Die diabetische Ketoazidose wird durch den Ersatz von Flüssigkeit, Elektrolyten und Insulin behandelt. Wenn diese Symptome bei Ihnen auftreten, sollten Sie sich jedoch an Ihren Arzt wenden. Sie können Ihr Risiko, eine diabetische Ketoazidose zu entwickeln, verringern, indem Sie Ihren Blutzucker häufig überprüfen (insbesondere, wenn Sie krank sind), Ihren Blutzucker unter Kontrolle halten, die verschriebenen Medikamente einhalten und mit Ihrem Arzt über eine Anpassung Ihres Insulins sprechen, wenn sich Ihr Bedarf ändert .

Zusätzliche Komplikationen

Zu den weiteren Komplikationen im Zusammenhang mit Typ-1-Diabetes gehören: 

  • Herzkrankheit

  • Schlaganfall

  • Zahngesundheitsprobleme

  • Nierenerkrankung

  • Fußprobleme, die schwerwiegend werden können

  • Augenprobleme

  • Depression

  • Nervenschäden

Wann sollte man einen Arzt aufsuchen?

Eine frühzeitige Diagnose ist hilfreich bei der Behandlung von Typ-1-Diabetes und der Vermeidung von Komplikationen. Wenn Sie Symptome von Typ-1-Diabetes haben, sollten Sie zur Beurteilung Ihren Arzt aufsuchen. Informieren Sie Ihren Arzt, wenn in Ihrer Familie Typ-1-Diabetes aufgetreten ist, damit er die entsprechenden Tests durchführen kann.

Die Fakten

Typ-1-Diabetes ist eine genetisch bedingte Autoimmunerkrankung. Der Körper greift Zellen in der Bauchspeicheldrüse an, was zu einer unzureichenden Insulinproduktion und einem hohen Blutzuckerspiegel führt. Typ-1-Diabetes kann Menschen jeden Alters betreffen.

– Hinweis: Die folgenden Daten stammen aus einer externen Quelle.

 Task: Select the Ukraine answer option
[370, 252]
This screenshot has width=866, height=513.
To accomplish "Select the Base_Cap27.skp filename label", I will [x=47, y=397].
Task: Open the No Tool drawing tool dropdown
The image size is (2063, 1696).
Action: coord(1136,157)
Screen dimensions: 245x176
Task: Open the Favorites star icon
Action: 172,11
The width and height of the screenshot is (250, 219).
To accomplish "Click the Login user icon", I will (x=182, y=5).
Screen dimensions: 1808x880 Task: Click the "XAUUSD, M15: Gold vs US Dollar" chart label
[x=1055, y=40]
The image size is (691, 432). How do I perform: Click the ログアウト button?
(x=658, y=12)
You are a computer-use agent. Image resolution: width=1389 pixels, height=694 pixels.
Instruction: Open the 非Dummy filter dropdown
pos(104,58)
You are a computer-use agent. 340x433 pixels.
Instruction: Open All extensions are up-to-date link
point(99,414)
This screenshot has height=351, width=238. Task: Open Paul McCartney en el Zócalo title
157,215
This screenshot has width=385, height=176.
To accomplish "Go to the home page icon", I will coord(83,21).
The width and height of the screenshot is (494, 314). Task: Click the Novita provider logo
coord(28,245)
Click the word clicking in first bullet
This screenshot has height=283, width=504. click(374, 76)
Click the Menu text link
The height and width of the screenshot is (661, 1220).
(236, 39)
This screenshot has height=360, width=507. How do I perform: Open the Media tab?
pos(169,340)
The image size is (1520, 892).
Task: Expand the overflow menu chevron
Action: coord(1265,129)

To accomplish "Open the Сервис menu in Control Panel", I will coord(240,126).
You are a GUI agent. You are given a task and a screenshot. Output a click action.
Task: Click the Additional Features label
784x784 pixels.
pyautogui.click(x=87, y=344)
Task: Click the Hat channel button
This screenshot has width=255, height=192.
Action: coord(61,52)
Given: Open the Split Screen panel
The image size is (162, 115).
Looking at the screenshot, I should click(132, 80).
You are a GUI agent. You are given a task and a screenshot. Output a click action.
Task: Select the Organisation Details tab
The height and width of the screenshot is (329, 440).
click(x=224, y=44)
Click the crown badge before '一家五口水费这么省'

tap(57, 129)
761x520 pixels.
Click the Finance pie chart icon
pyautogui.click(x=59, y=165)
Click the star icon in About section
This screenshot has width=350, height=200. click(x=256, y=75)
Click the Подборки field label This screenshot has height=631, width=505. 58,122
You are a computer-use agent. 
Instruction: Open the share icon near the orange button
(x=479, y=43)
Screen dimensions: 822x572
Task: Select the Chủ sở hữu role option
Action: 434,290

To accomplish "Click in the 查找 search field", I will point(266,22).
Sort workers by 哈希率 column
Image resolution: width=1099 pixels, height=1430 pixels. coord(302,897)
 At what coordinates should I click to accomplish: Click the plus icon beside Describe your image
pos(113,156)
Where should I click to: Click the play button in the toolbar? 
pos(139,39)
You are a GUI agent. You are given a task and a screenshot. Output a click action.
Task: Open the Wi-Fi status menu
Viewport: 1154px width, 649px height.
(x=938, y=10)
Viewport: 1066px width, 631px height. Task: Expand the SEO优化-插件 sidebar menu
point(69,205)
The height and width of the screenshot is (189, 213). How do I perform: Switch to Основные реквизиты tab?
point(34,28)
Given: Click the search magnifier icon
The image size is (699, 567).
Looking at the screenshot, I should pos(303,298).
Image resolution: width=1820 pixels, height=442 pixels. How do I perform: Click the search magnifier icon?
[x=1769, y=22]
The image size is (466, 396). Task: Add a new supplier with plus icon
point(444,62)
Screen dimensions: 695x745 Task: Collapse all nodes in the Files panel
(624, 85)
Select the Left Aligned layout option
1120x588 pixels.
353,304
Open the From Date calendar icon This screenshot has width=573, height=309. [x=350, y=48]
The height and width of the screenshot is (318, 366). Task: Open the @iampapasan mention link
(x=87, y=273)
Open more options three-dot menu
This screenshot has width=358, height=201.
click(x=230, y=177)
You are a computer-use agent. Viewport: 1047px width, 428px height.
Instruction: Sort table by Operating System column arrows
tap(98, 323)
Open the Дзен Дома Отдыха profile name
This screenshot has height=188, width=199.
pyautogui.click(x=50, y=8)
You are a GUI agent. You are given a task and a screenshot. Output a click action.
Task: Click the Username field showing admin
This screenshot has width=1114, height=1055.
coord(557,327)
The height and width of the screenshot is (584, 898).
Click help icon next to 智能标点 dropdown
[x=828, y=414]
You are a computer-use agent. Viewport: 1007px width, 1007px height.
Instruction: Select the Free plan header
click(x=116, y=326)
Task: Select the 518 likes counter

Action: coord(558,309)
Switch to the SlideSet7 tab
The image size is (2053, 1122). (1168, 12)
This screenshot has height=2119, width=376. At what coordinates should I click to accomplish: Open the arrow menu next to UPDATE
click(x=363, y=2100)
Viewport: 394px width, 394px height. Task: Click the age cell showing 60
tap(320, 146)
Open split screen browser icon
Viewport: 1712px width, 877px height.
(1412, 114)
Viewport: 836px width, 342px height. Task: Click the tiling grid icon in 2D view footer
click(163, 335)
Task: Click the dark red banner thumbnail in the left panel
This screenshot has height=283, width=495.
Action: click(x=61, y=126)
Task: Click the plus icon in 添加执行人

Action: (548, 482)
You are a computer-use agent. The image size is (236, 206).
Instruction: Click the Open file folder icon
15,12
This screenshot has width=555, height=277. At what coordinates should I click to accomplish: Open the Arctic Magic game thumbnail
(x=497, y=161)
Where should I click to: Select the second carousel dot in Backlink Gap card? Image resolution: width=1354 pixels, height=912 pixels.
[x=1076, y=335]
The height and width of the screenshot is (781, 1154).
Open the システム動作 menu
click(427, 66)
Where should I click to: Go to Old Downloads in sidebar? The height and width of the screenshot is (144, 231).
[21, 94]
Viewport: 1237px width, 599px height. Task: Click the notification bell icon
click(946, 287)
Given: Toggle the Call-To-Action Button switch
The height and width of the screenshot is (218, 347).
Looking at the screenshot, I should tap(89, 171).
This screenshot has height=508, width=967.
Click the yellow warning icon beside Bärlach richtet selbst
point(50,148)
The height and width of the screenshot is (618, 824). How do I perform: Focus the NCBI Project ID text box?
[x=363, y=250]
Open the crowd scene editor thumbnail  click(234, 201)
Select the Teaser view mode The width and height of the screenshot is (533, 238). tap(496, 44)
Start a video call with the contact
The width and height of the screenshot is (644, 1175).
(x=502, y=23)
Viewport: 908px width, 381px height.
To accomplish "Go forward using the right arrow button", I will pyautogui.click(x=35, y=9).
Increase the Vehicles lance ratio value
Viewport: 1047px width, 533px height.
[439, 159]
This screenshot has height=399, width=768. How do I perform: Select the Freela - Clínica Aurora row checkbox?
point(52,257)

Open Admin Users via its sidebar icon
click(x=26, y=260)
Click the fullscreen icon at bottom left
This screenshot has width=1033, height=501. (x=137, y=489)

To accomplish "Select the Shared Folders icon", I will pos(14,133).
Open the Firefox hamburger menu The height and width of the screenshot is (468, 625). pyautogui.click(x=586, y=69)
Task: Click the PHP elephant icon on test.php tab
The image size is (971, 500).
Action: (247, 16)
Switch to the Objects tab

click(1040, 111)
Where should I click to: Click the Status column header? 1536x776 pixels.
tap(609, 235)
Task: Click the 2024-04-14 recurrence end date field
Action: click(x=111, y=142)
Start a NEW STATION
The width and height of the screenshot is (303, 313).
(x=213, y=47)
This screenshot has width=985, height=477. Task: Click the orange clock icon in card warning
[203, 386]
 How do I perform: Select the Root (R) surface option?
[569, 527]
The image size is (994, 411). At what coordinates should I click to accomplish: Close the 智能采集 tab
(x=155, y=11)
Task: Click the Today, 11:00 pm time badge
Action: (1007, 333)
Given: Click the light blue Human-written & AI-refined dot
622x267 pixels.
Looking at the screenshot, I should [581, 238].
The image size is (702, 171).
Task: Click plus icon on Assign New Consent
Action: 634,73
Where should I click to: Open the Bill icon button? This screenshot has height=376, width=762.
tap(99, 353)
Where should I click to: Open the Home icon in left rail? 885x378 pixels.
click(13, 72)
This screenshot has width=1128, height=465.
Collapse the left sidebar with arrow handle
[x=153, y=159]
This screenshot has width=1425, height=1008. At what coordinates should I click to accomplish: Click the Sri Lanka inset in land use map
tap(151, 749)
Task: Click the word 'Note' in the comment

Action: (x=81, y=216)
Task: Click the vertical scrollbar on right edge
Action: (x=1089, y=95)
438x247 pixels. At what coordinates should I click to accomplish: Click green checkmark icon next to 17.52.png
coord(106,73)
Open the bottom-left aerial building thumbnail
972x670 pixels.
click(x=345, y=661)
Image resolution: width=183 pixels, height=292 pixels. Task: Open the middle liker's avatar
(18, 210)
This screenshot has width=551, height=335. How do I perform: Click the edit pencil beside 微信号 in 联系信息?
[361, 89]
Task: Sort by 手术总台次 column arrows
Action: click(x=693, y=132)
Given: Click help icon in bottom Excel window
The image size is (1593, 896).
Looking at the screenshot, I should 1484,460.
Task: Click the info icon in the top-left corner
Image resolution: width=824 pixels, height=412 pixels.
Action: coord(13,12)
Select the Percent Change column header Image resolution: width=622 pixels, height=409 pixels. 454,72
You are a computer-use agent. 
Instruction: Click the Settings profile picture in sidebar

Forscher haben keinen Weg gefunden, Typ-1-Diabetes zu verhindern, aber viele Studien versuchen, primäre, sekundäre und tertiäre Präventionsmethoden zu finden. Typ-1-Diabetes ist behandelbar, aber nicht heilbar. Mit der richtigen Behandlung und gesunden Lebensgewohnheiten können die meisten Menschen mit Typ-1-Diabetes jedoch ein glückliches und erfülltes Leben führen.